I am writing this as I wait for dinner to be done. Tonight my partner cooks. He is still busy configuring out the basics of bistek, a local beef stew dish. Meanwhile, the kitchen air is filled with the aroma of simmered soy sauce and caramelized onions. The soft hiss of cooking pan is faintly heard next to the croon of his favorite artist.
This has been a typical night for both of us.
It is still surreal that a few months ago, I would clock out at eight and still be at lost as to what I should be doing after work. Well, for one, there was more work— occupied by keynotes needed to be animated, grades that must be computed, assessment tasks that should be drafted or conceptualized. It was not surprising that I have developed a tendency for procrastination— after repeatedly being advised to work smart, not hard. Well, foine. If you really insist to turn off all lights at six, maybe I should get life after work.
The alternative life would mean signing out at five and exploring whatever city life has to offer for a poorly paid yuppie. Having moved out from my parents and settled at my friend’s couch, a fringe benefit entitled me to a lot of unsupervised free time (well, saved from those nights when my host needed me to tutor her kids, but you get the drift). I entered the wonderland of dating, and boy was it magical.
Still, the spell would wear off at the strike of a certain hour or on particular days when a date suddenly ghosts, and I would find myself brooding and listless at social media. What to do now?
It took me three specialists, two mental breakdowns, and a barrage of office memos to finally realize that what I need is more than a break. I need a vacation.

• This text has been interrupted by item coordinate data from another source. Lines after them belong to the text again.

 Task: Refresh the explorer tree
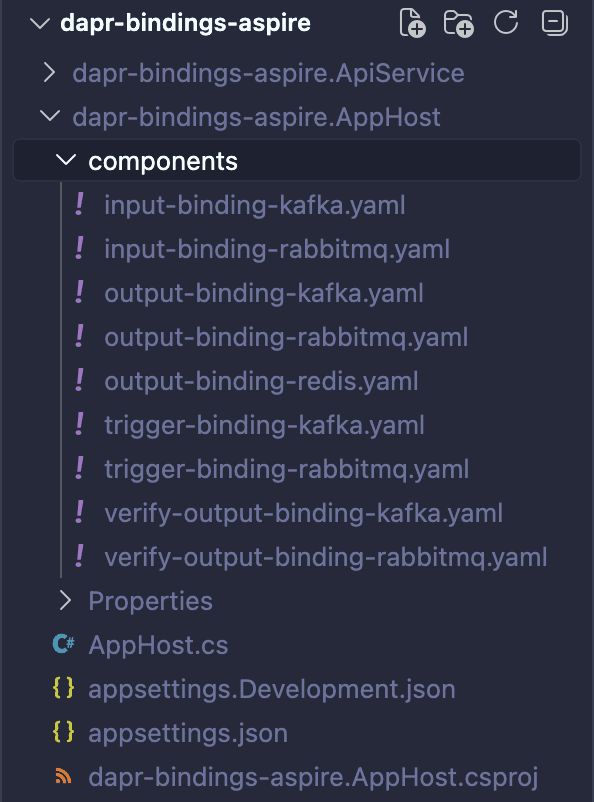(x=505, y=23)
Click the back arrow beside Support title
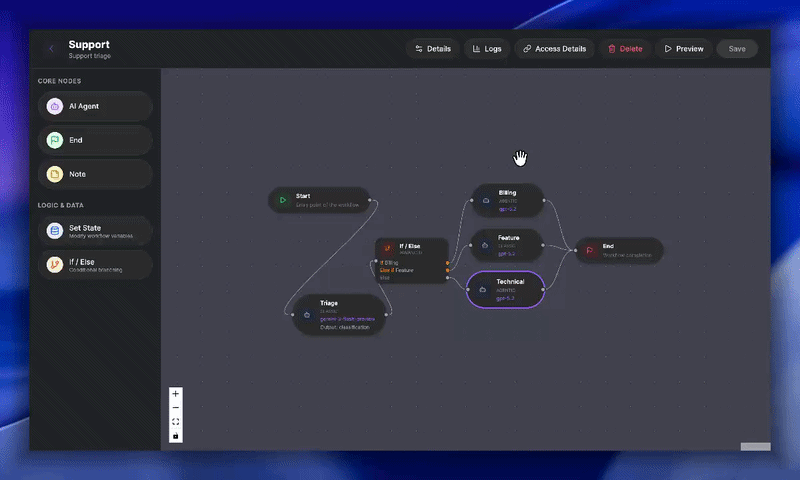This screenshot has width=800, height=480. tap(51, 49)
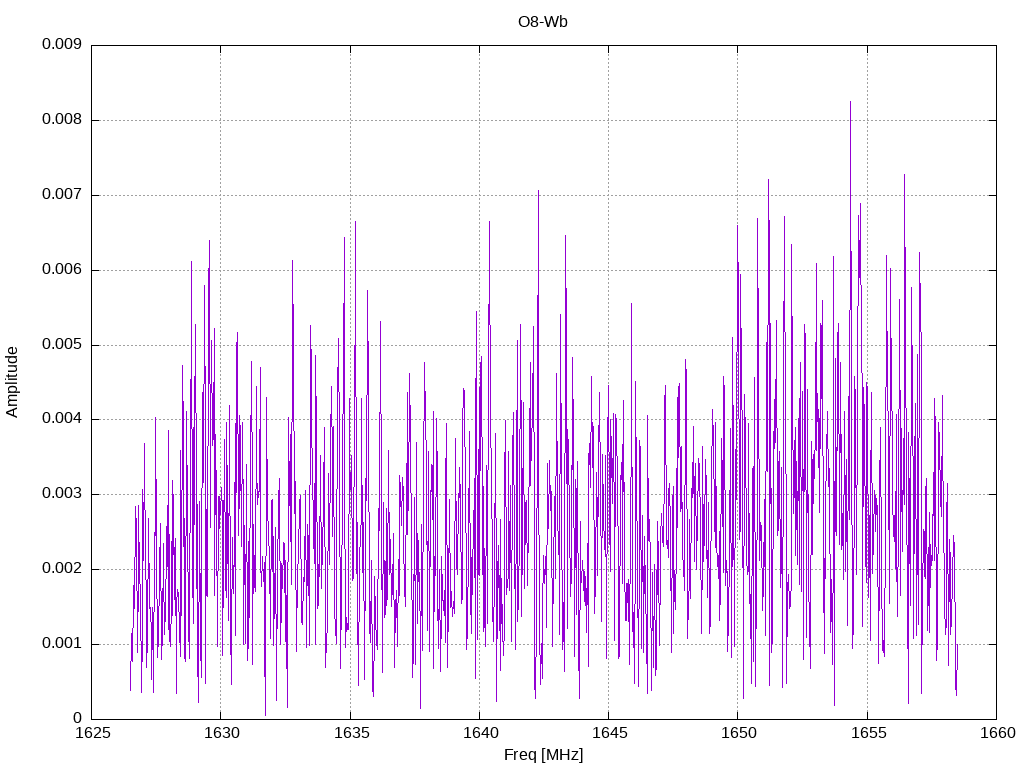Click the 0.003 y-axis tick label

pyautogui.click(x=61, y=494)
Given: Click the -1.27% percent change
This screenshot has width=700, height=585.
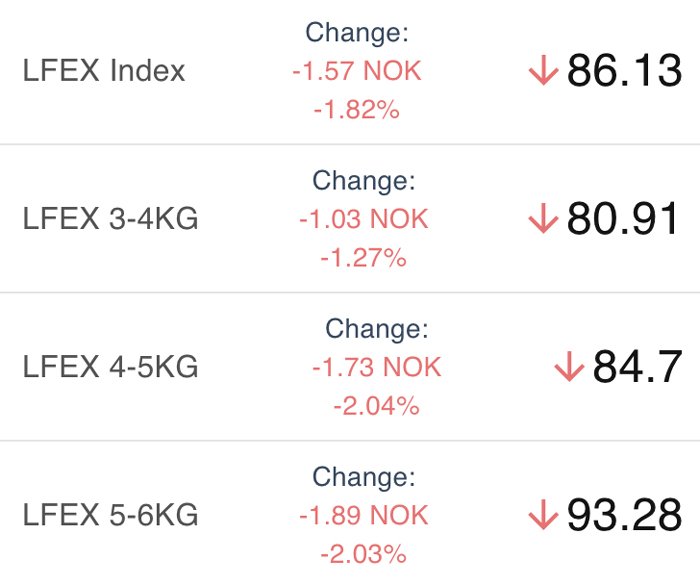Looking at the screenshot, I should tap(363, 258).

Now that I think about it, I haven’t really had a legit vacation ever since I graduated college. After being hurled out screaming from my alma mater’s, I focused on one thing I was weaned to do: survive. I moved from one job to another, traversed cities, and even entered graduate school— all for the dream of being this sophisticated self-made woman.

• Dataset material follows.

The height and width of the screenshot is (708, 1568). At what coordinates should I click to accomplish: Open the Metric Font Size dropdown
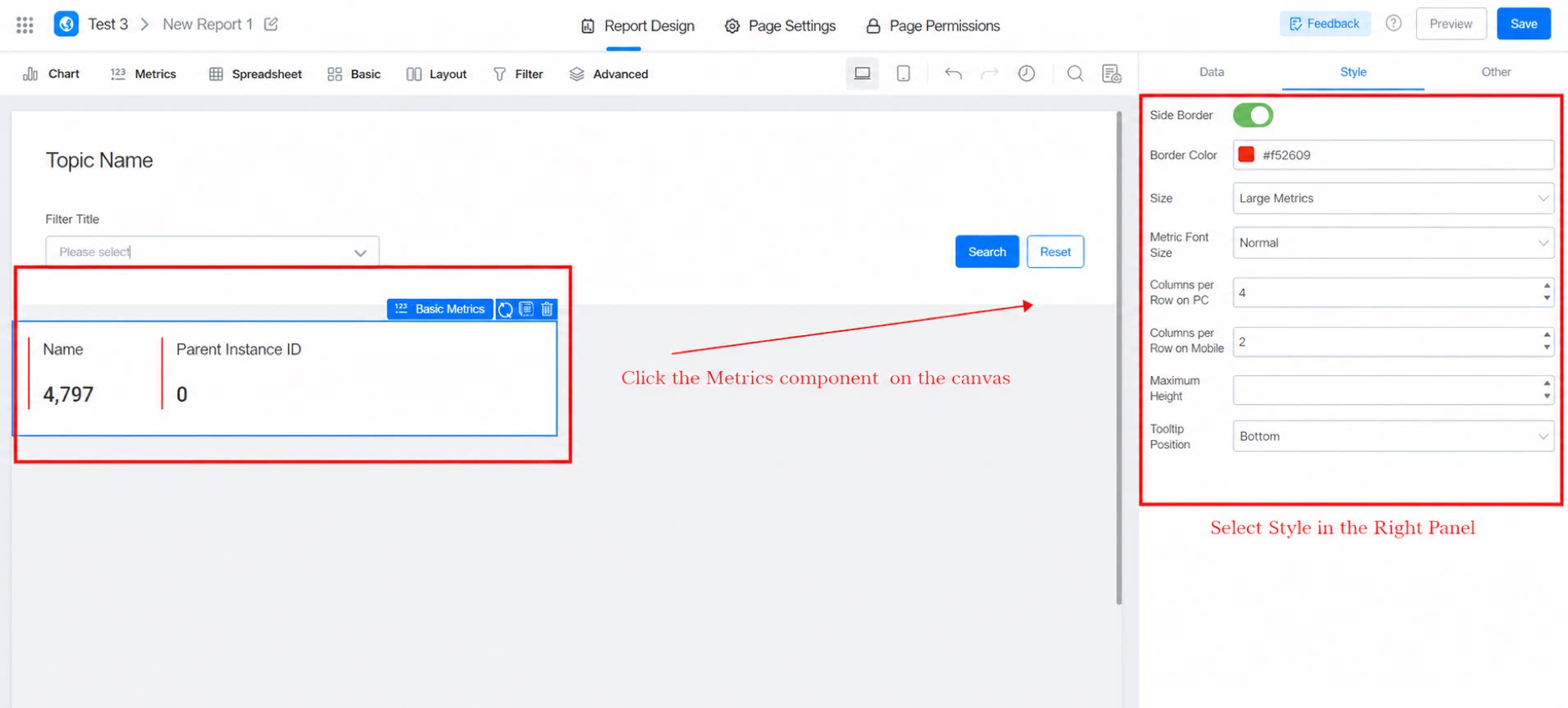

What I am right now is SO far-fetched from the ideals I had imagined back when I was a graduate. For starters, I am currently unemployed. I try to scrape out an income by tutoring from time to time. Fifty percent of my purchase power is fuelled by my parents’ unconditional(?) love for me. I secretly live with my partner to regain the sanity I lost when I was teaching. My media subscriptions are all on hold. Aside from some books, I have nothing else valuable except time…

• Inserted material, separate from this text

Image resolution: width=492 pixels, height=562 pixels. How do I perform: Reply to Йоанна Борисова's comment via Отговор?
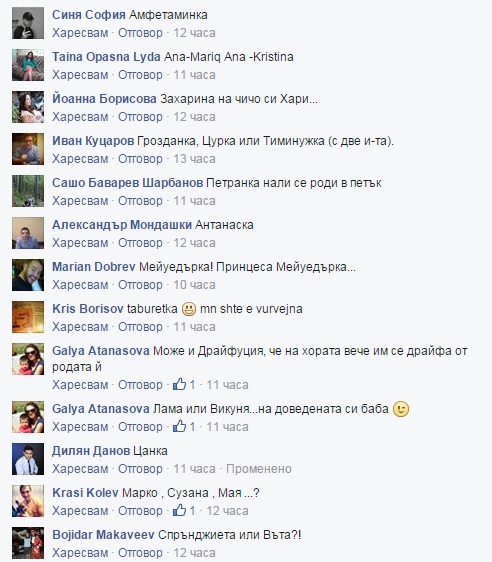click(x=140, y=117)
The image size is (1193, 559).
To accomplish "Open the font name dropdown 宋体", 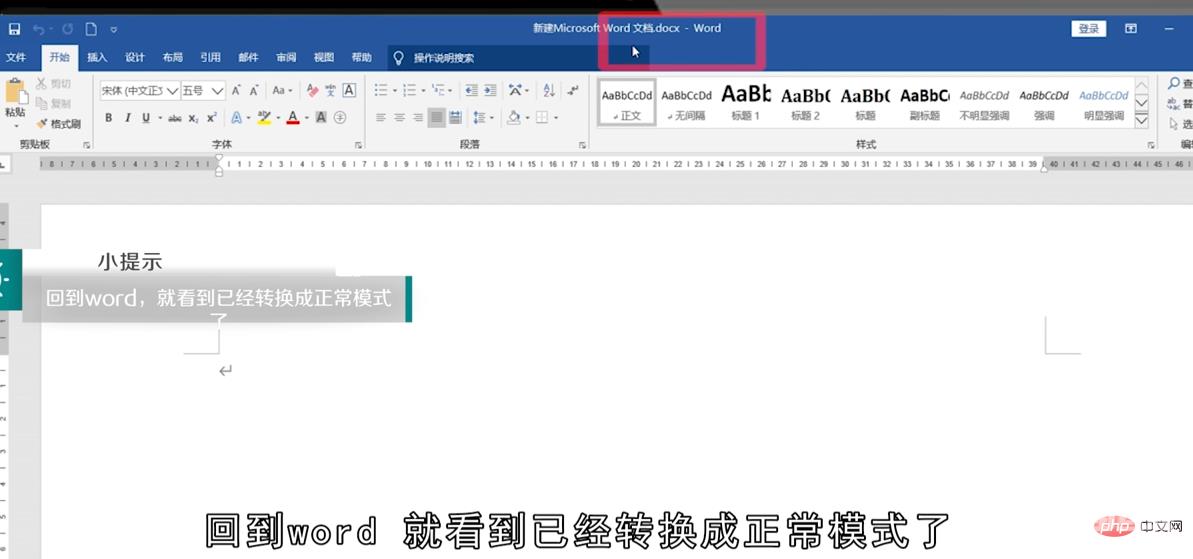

…which I am learning to enjoy indiscriminately. I used to abhor how time runs so fast while I, weighed by responsibilities and personal demons, trudged far behind it. Now that I am on an indefinite vacation, time stretches like a wide paved road, and I have the option to stroll wherever I please.
It is very ironic to have found my sense of routine in a space devoid of rigid structures. Without any morning commitment, I now regularly wake up at nine. I am slow in preparing food, but always make it in time for lunch. Afternoons are spent either responding to mails, playing video games, or napping. At five, I go to my tutee and we would have a productive time learning together. I usually arrive home at eight, just in time for me and my partner to decide on what we are going to have for dinner. My routine is a tad boring than what I used to do, but I overall feel alive, accomplished and happy.
To add, this has been going on for two months- the longest I am able to sustain a routine without any sort of internal revulsion.
Do I want this to last forever? Partly. But I am also aware that there is life after this LIFE. ;). After all, I am an adult who has bills to pay, plans to save for, and places to travel to. Staying permanently in this utopic set-up would prolly defeat the purpose of being human. So yes, I will soon be returning to the throng of mass workers
who digests Metro Manila traffic for breakfast. This time I clutch dearly onto my souvenir: a better sense of what I should do and what my work is worth for.
Meanwhile, I relish the remaining time I have here while ze partner is setting the table for dinner.